KS provides taxpayer-funded hotels to isolate COVID patients
The person wearing a hospital mask at the hotel’s front desk could be a social worker.
To get to your room, you might have to unzip a plastic curtain blocking the hallway.
You cannot have guests, and under no circumstances can you come and go as you please.
But your room is free, courtesy of the state of Kansas and the federal government.
So is the room service, three times a day. And snacks. And laundry service. And just maybe someone might bring you that special comfort food you crave when you’re sick.
The rooms are set up for Kansas residents who have been exposed to or have tested positive for COVID-19 and need a place to isolate. The Federal Emergency Management Agency subsidizes the program. The goal is to prevent people who have no other place to stay — and are not sick enough to need hospitalization — from spreading the virus.
It is not, say the people running the program, a vacation.
“They’re scared. They’re sick. They don’t know what’s going to happen. And they’re alone,” said Devan Tucking-Strickler of the Kansas Division of Emergency Management in Topeka.

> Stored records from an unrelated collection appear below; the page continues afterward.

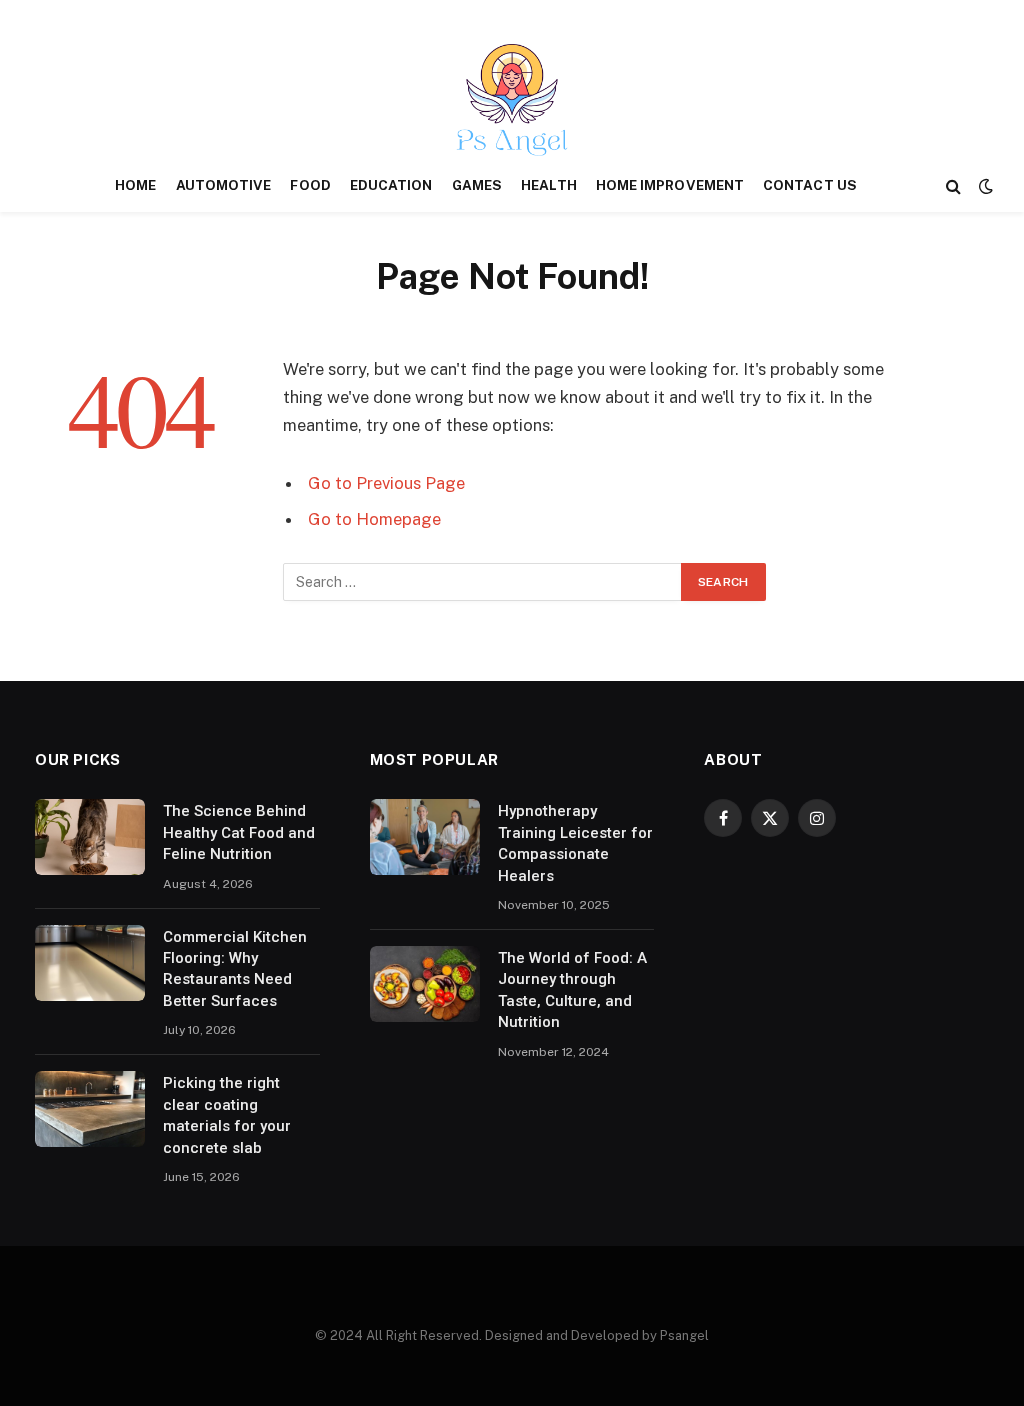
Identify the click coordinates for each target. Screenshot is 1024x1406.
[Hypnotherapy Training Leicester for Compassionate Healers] (425, 837)
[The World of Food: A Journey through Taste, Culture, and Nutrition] (425, 984)
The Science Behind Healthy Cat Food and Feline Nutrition (239, 832)
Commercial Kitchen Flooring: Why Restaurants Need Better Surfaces (235, 969)
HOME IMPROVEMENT (670, 185)
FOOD (310, 185)
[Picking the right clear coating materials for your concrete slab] (90, 1109)
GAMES (477, 185)
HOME (135, 185)
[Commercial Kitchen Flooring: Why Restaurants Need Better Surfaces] (90, 963)
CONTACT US (810, 185)
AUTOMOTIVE (224, 185)
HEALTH (548, 185)
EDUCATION (391, 185)
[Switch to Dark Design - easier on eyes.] (984, 186)
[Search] (953, 186)
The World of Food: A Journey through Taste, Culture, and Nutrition (572, 990)
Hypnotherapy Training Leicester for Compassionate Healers (575, 843)
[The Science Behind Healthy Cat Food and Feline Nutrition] (90, 837)
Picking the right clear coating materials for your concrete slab (227, 1115)
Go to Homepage (374, 519)
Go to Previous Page (386, 483)
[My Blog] (512, 100)
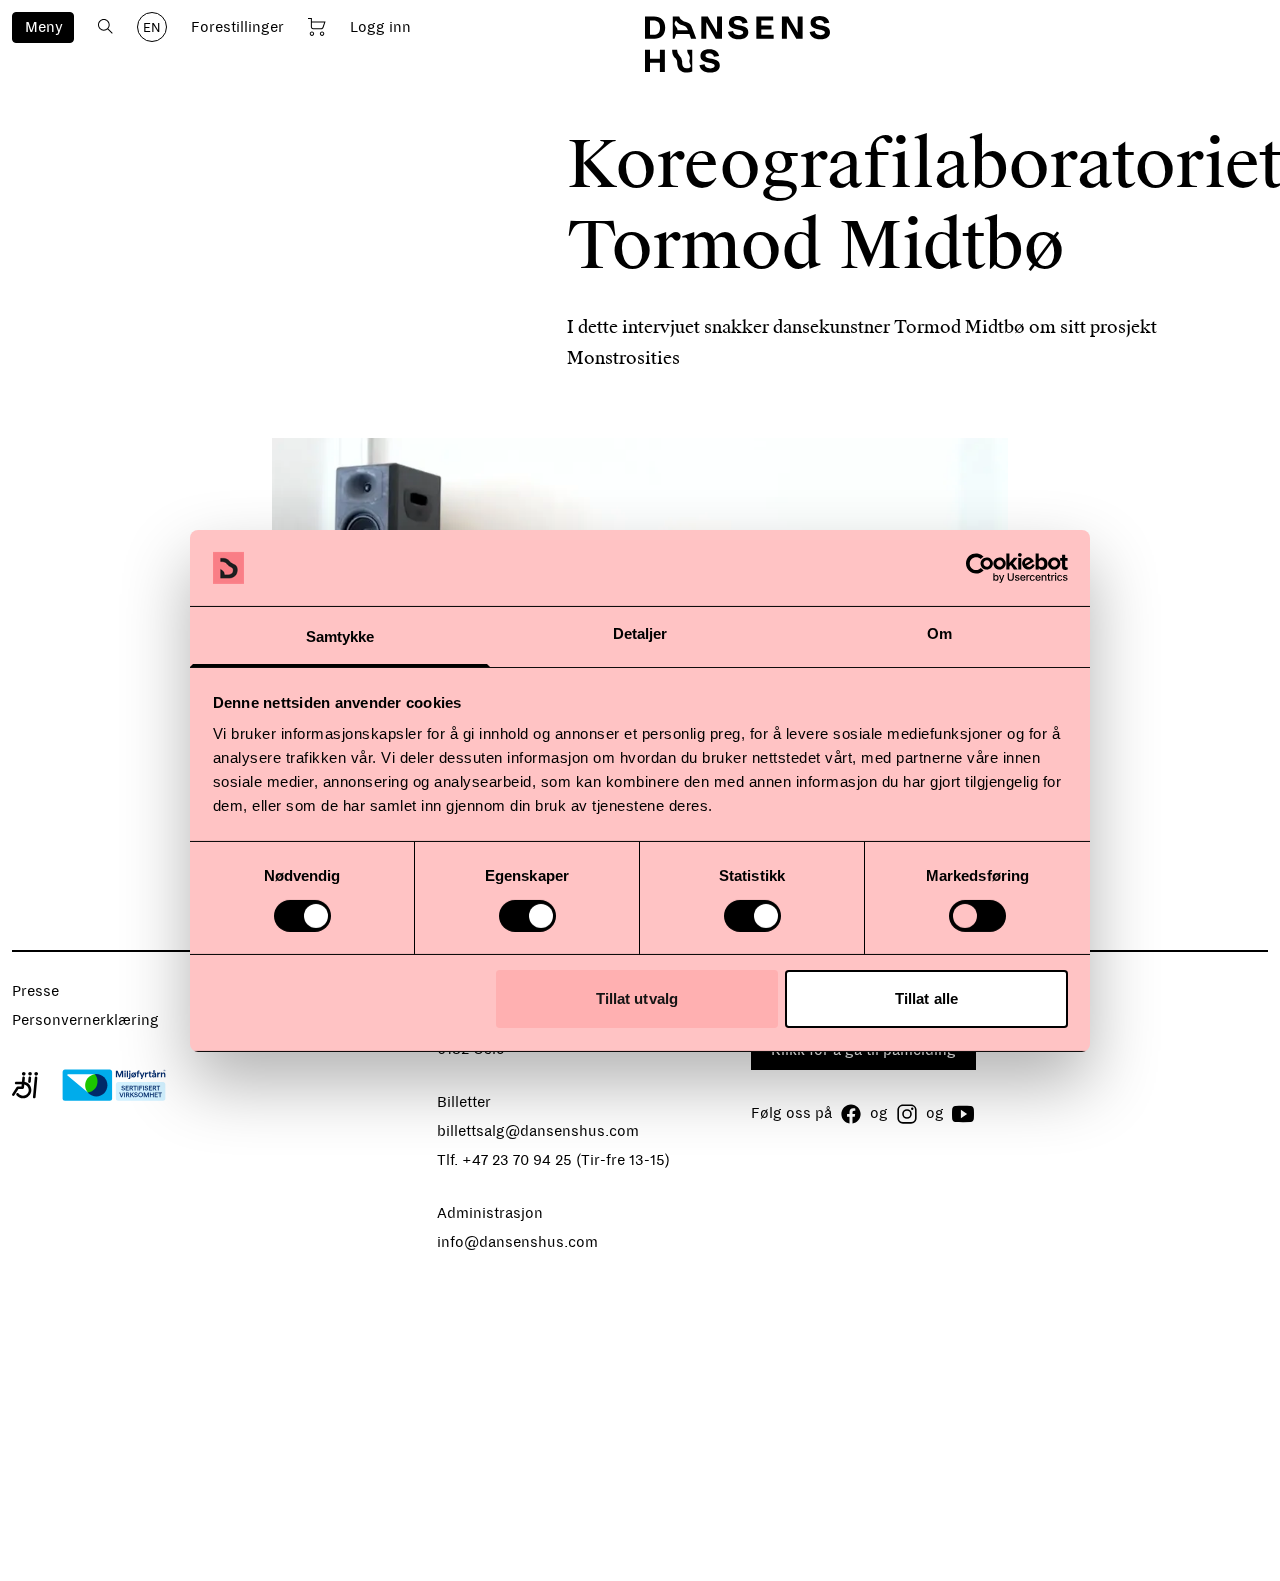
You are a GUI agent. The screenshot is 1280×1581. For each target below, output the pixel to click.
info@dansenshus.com (517, 1242)
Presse (35, 991)
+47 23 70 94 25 (517, 1160)
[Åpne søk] (105, 26)
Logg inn (380, 27)
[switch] (527, 916)
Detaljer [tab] (640, 633)
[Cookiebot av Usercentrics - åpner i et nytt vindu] (980, 568)
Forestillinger (237, 27)
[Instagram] (907, 1114)
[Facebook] (851, 1114)
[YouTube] (963, 1114)
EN (152, 28)
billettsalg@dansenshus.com (538, 1131)
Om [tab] (939, 633)
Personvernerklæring (85, 1020)
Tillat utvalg (637, 998)
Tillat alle (926, 998)
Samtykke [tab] (340, 636)
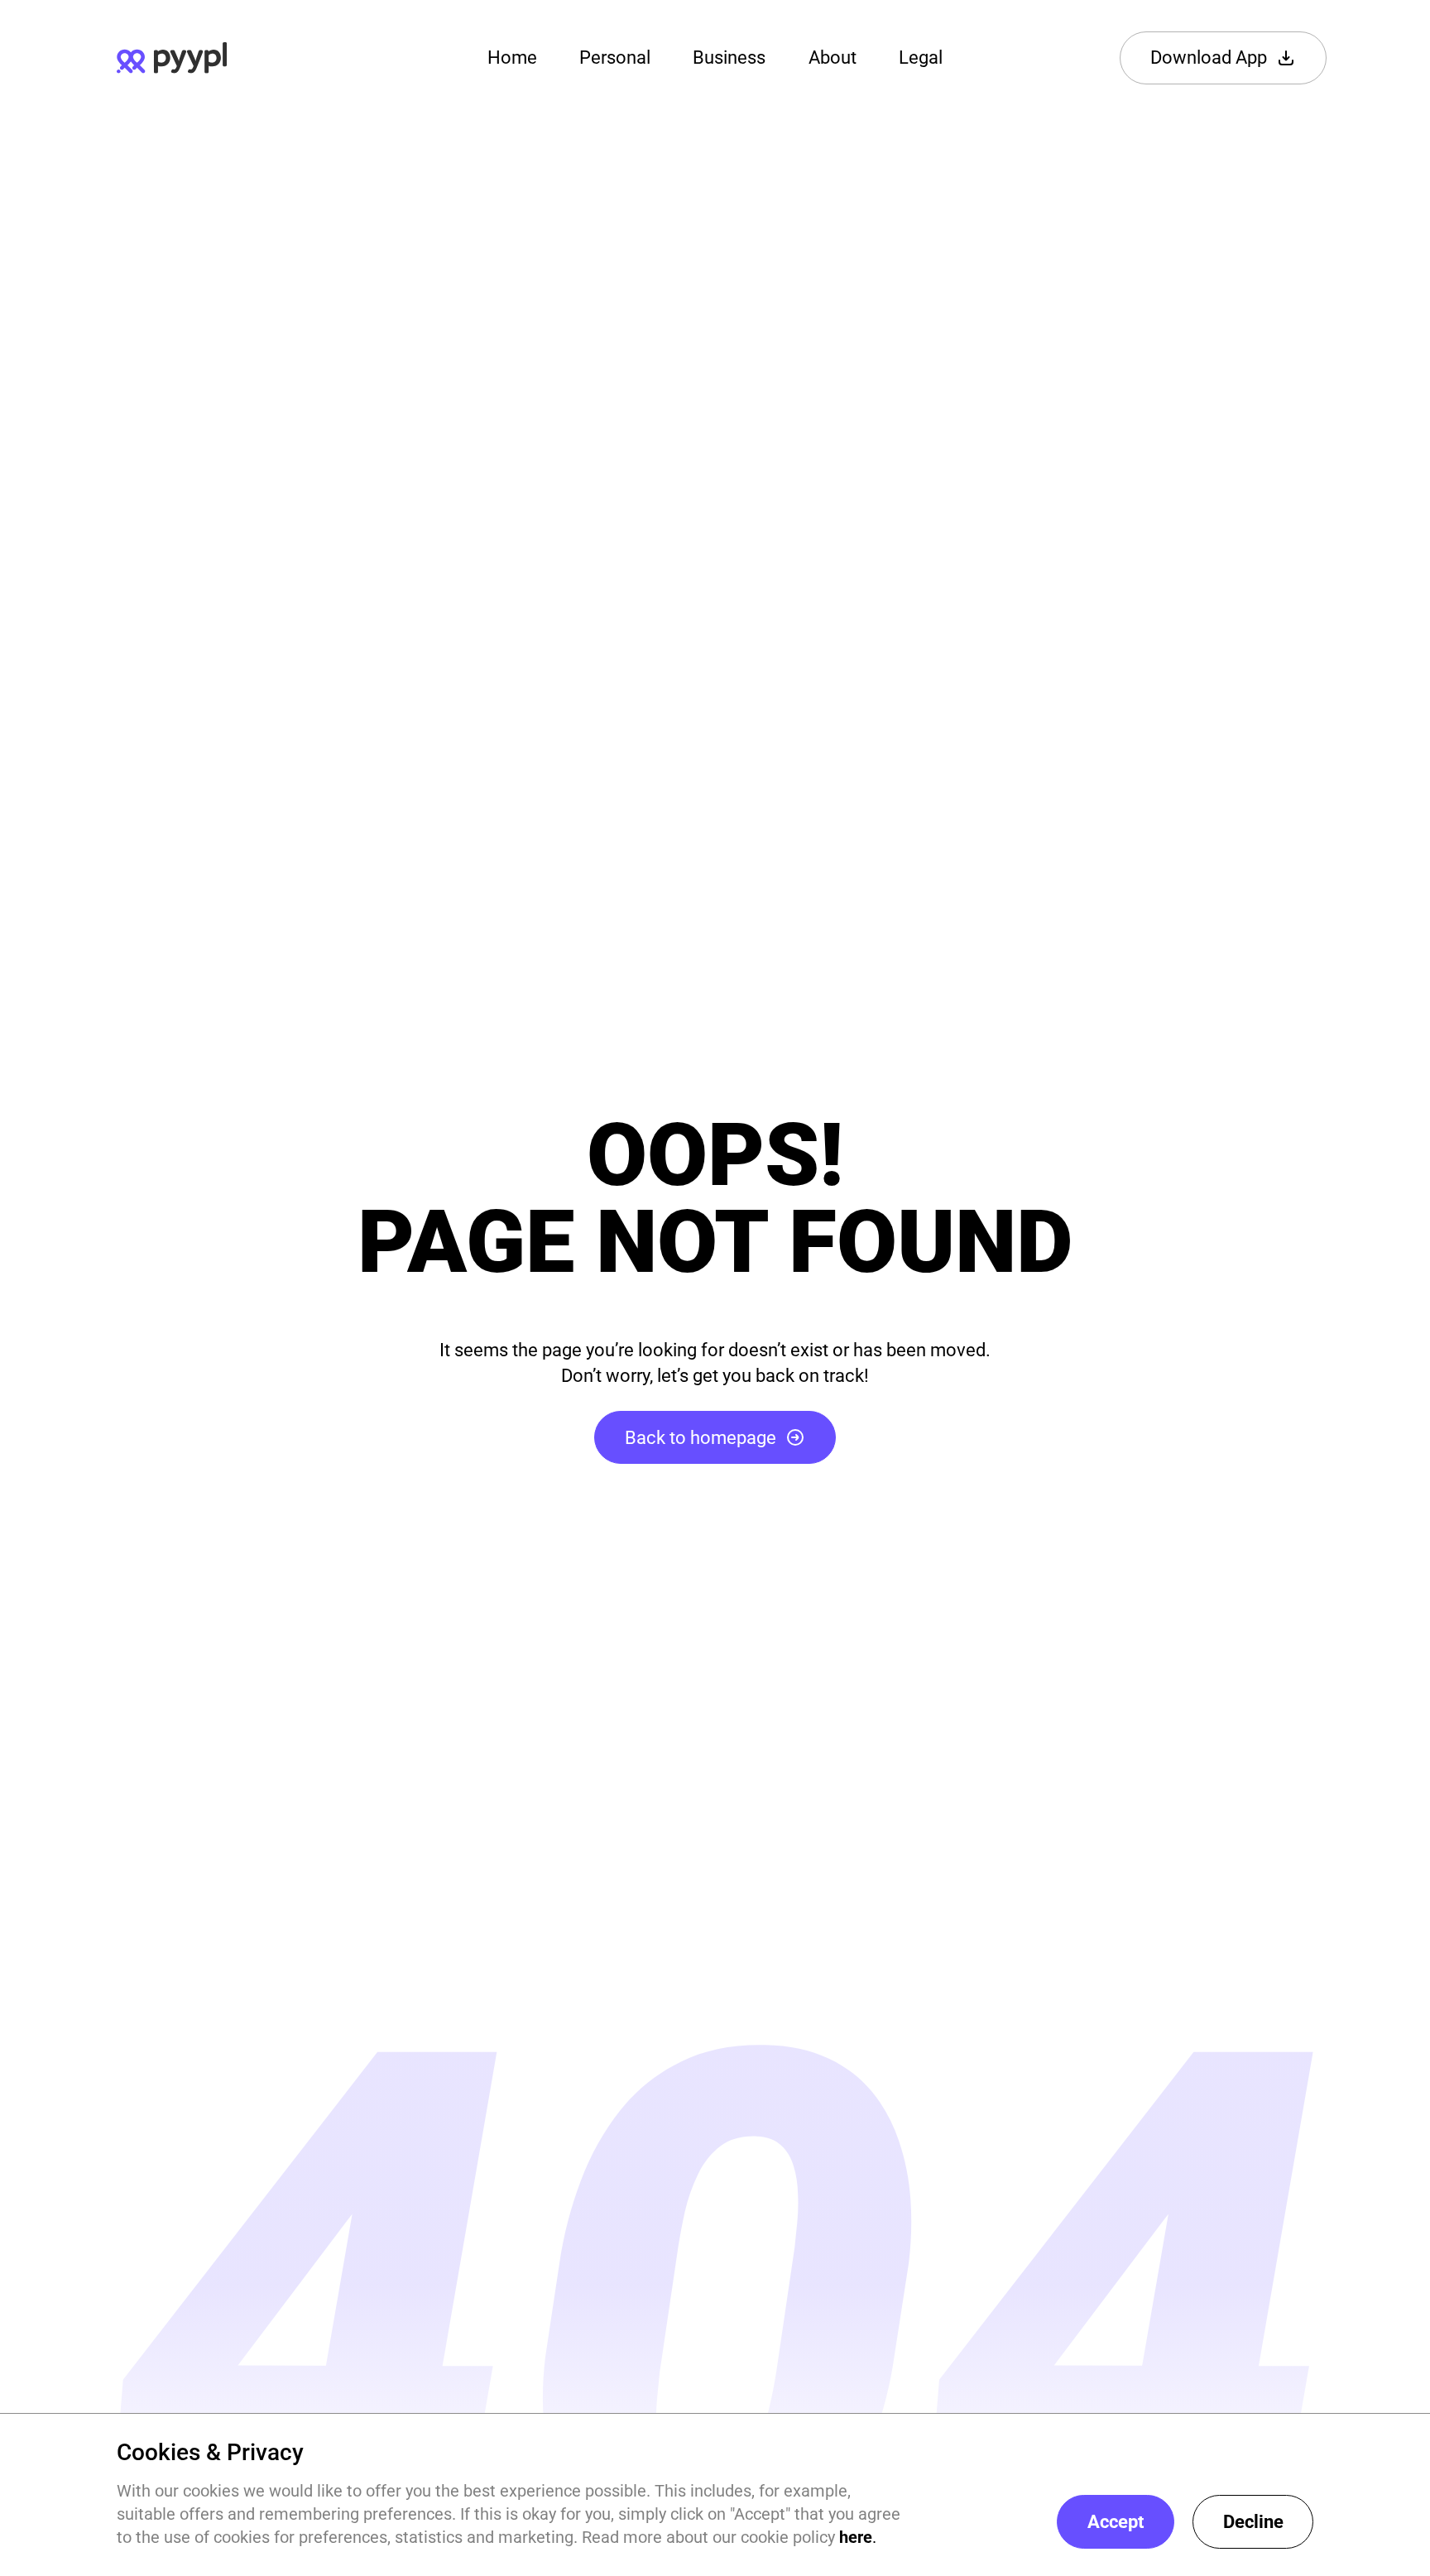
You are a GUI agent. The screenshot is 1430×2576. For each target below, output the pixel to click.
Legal (921, 57)
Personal (614, 57)
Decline (1253, 2521)
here (855, 2537)
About (833, 57)
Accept (1115, 2521)
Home (512, 57)
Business (729, 57)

“I’ve had a number of situations come up where the individual (said), ‘Can I please come and stay at the shelter and can I come quickly because my roommates are angry. They’re mad. They don’t want me in the house. They want me to leave. I’m not comfortable here.”
Yet the rooms have not been widely publicized, and the hotels often have a number of vacancies. The need, though, has grown in recent weeks. The state rents entire hotels and currently has three in the Kansas City area as well as in Salina, Liberal, Dodge City, Emporia and, most recently, Lawrence.
For some hotels, according to officials’ figures, the state pays, at minimum, $3,000 a day.
There are no such hotel rooms on the Missouri side of the metro area, though Kansas City and St. Louis are eligible, said a spokeswoman for the Missouri Department of Health and Senior Services.
Kansas has offered the program since April. Finding hotels to open their doors to these special guests was challenging. Officials won’t divulge which hotels across the state are being used, citing privacy issues.
“We’ve had a little bit of trouble before with media camping out and watching who was going in and out, which is awkward if you’re somebody in quarantine,” she said.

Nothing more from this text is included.